Adriano De Pierro

Personal information
- Date of birth: 11 January 1991 (age 34)
- Place of birth: Morges, Switzerland
- Height: 1.84 m (6 ft 0 in)
- Position(s): Centre-back

Team information
- Current team: Stade Nyonnais
- Number: 16

Youth career
- Forward Morges
- 2008—2009: Lausanne-Sport

Senior career*
- Years: Team / Apps / (Gls)
- 2009—2011: Young Boys II / 31 / (0)
- 2010—2013: Young Boys / 9 / (0)
- 2011—2012: → Stade Nyonnais (loan) / 29 / (0)
- 2012—2013: → Lugano (loan) / 29 / (2)
- 2013—2015: Lausanne-Sport / 43 / (1)
- 2015—2016: Neuchâtel Xamax / 10 / (1)
- 2016–2022: Yverdon / 92 / (11)
- 2021–2022: → Bellinzona (loan) / 14 / (0)
- 2022–: Stade Nyonnais / 45 / (2)

International career^{‡}
- 2009–2010: Switzerland U19 / 10 / (0)
- 2010–2011: Switzerland U20 / 3 / (0)

= Adriano De Pierro =

Swiss footballer (born 1991)

Adriano De Pierro (born 11 January 1991) is a Swiss professional footballer who plays for Stade Nyonnais.

==Career==
De Pierro grew up in the small town of Échandens in Suisse Romande and initially began his career with local club Forward Morges before a move to the academy of FC Lausanne-Sport.
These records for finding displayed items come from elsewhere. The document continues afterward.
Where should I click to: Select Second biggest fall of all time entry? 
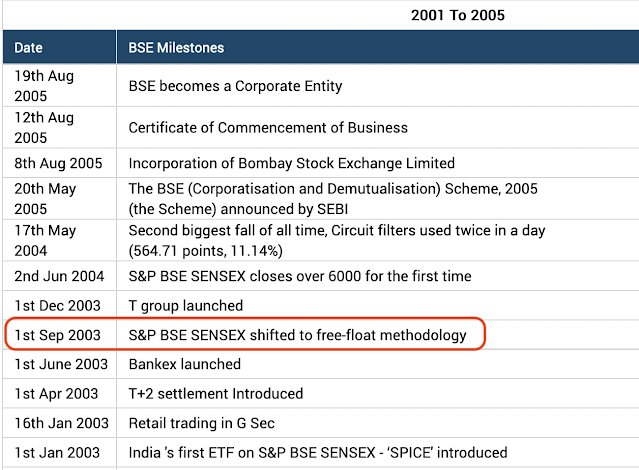click(337, 241)
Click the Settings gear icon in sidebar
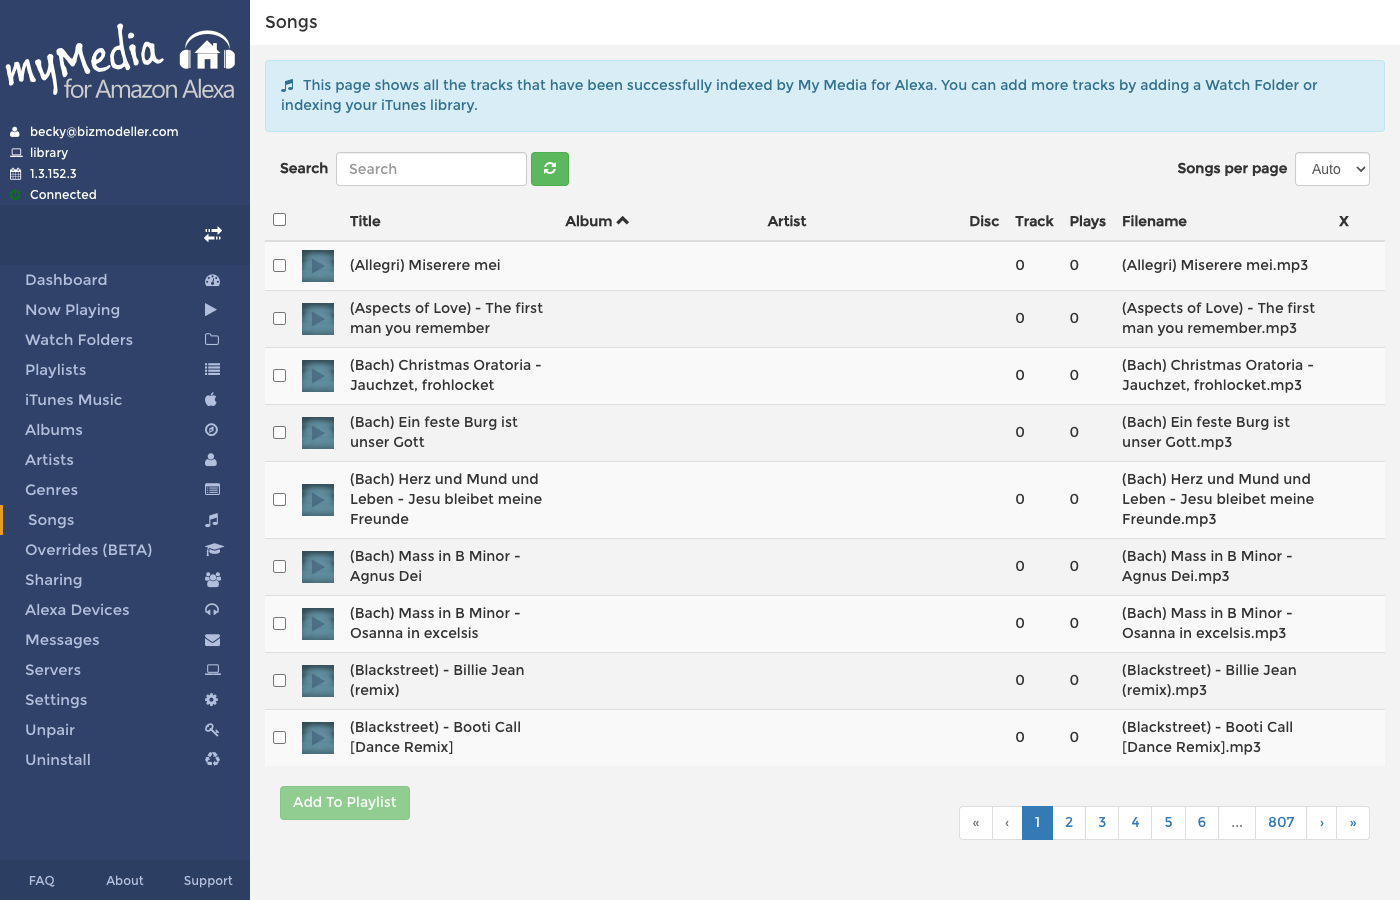 [212, 700]
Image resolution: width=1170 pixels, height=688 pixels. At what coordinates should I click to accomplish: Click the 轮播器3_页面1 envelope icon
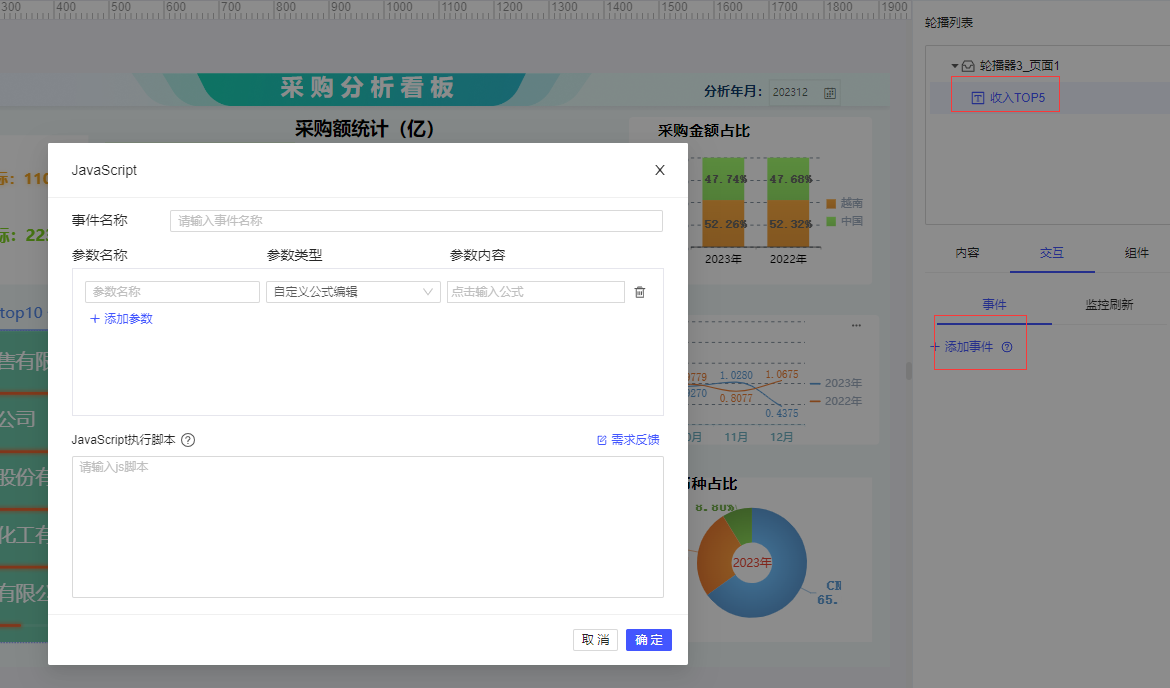coord(968,66)
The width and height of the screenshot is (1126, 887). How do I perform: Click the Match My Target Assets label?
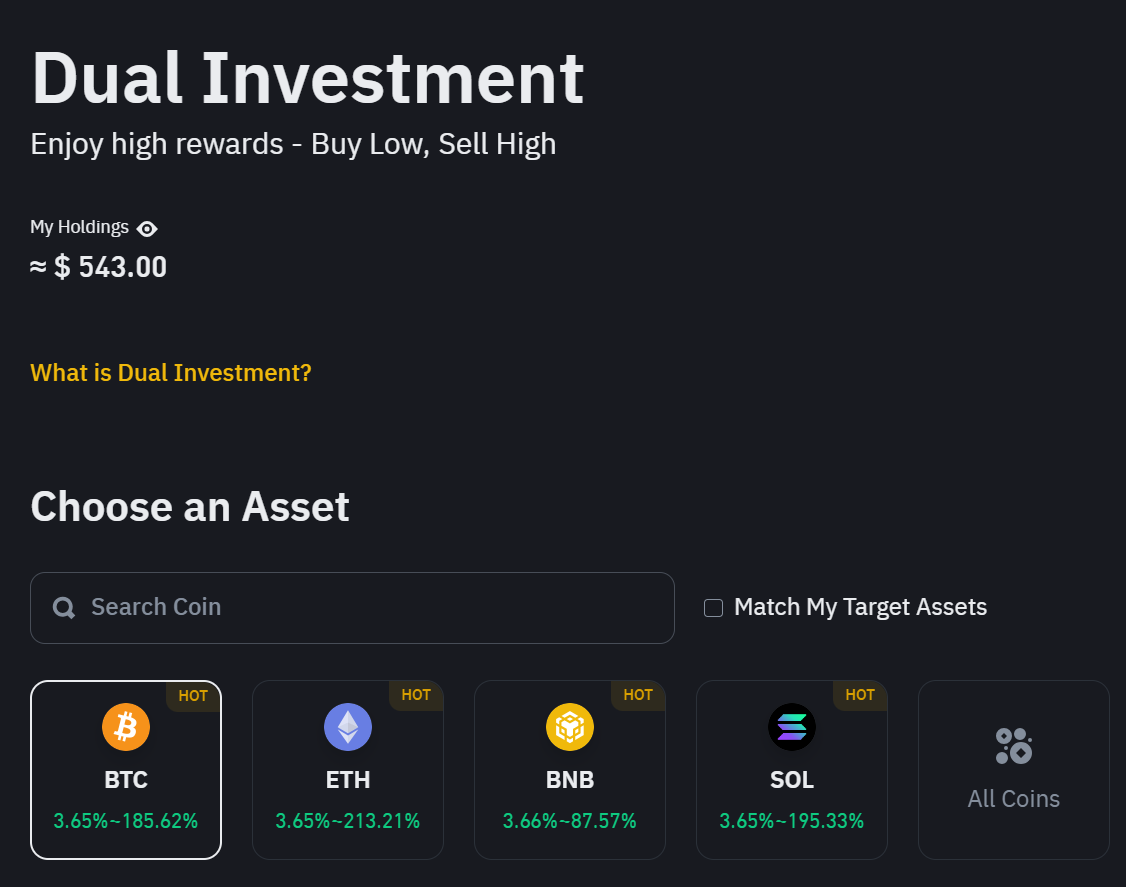click(x=860, y=607)
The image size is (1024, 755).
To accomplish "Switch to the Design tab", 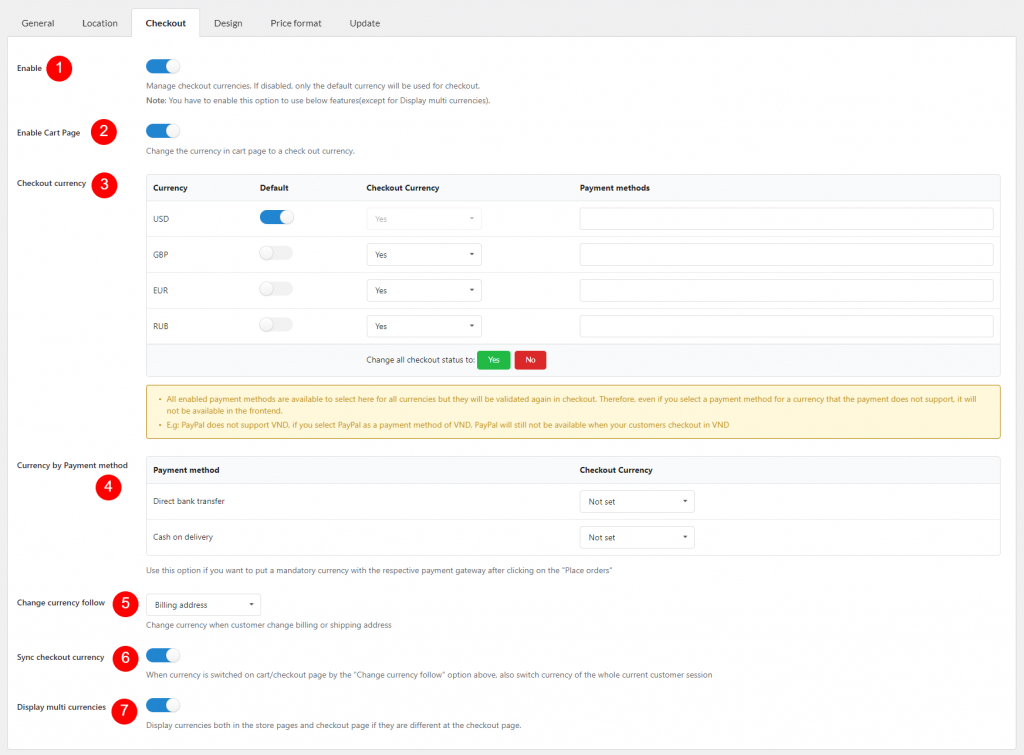I will point(228,23).

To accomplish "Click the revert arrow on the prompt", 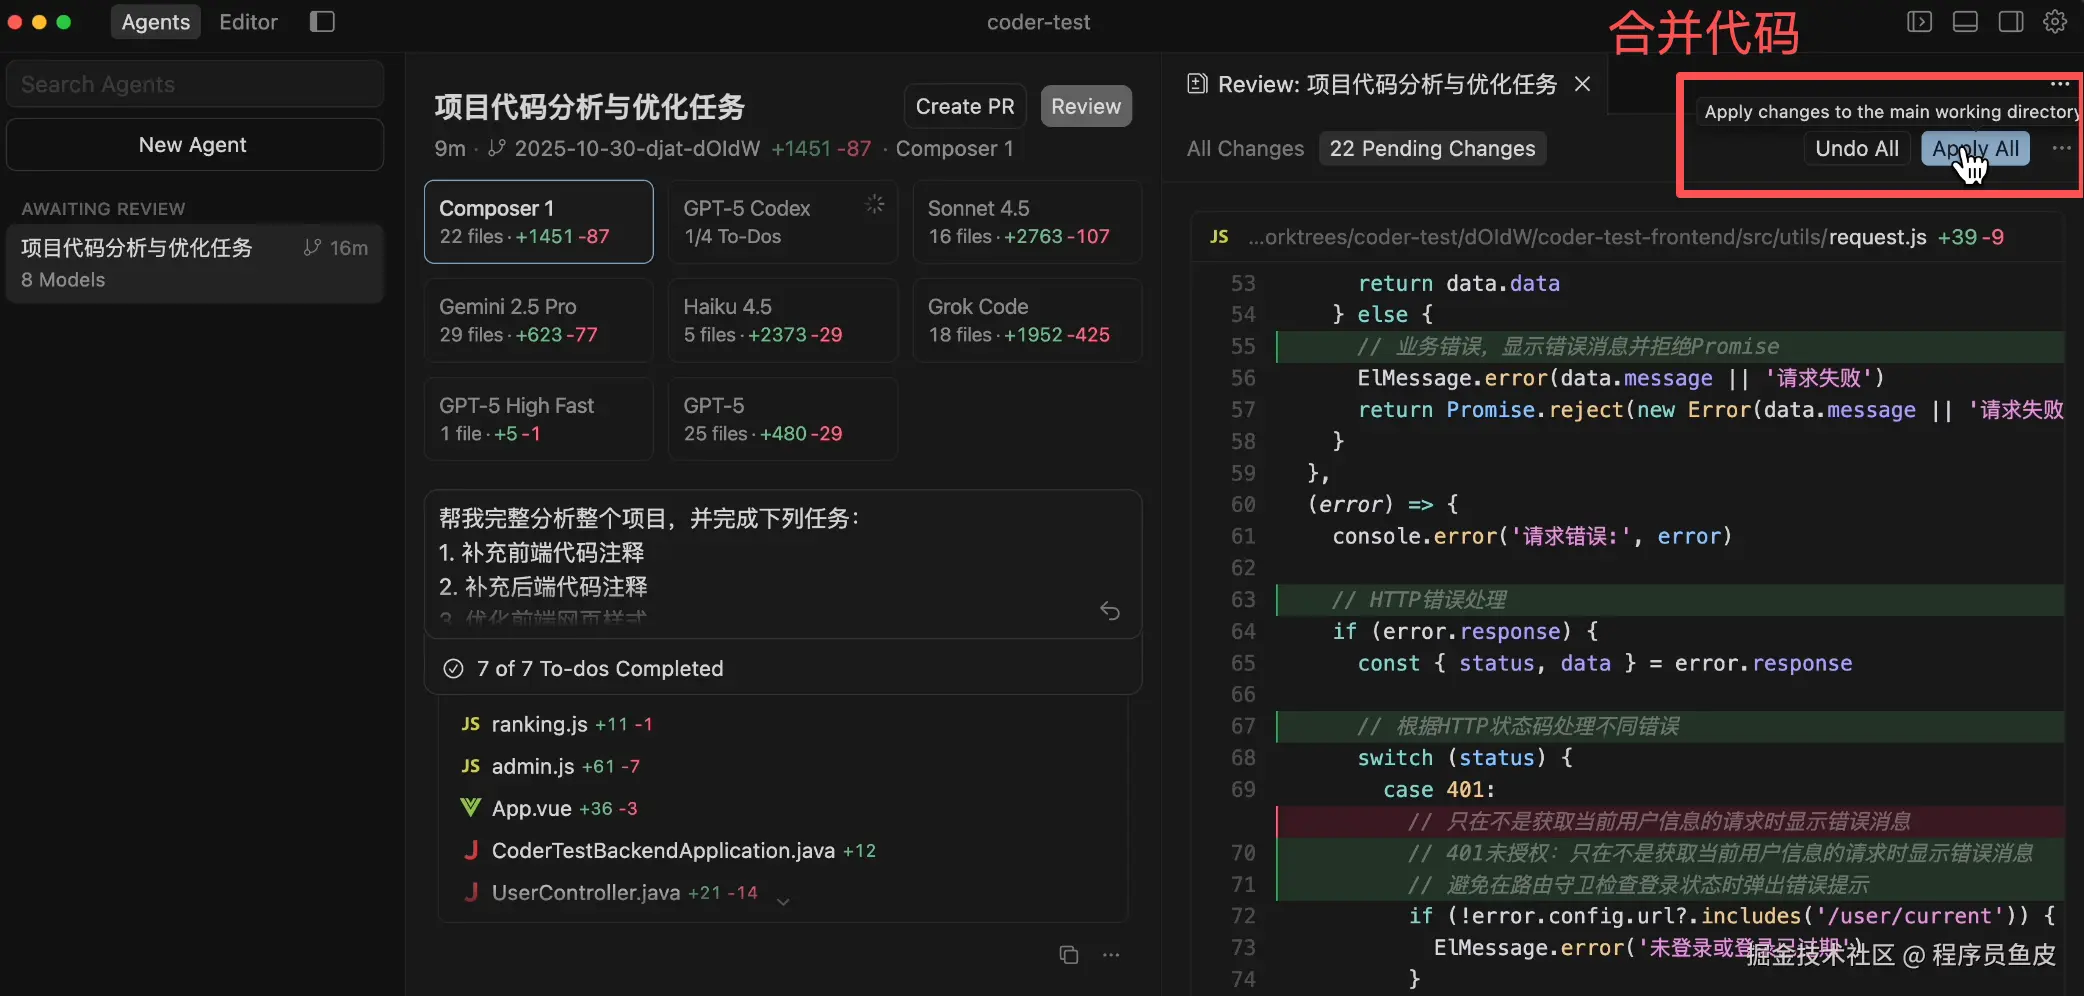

Eventually he earned a big move to Swiss Super League side BSC Young Boys in 2009, going on to feature for the reserves and appearing several times for the first-team during his first two years with the club. Looking to gain more playing time, De Pierro went on loan to second division club FC Stade Nyonnais for the duration of the 2011–12 season. Returning to Young Boys, the player went on loan again to a second-tier side, this time joining FC Lugano for the 2012–13 season. In the summer of 2013 De Pierro signed for FC Lausanne-Sport on a two-year contract with an option for a one-year extension. In a bid to reduce their squad, he was allowed to leave Young Boys for Lausanne despite the fact that his contract was set to expire in 2014.

On 1 September 2021, he was loaned by Yverdon to Bellinzona.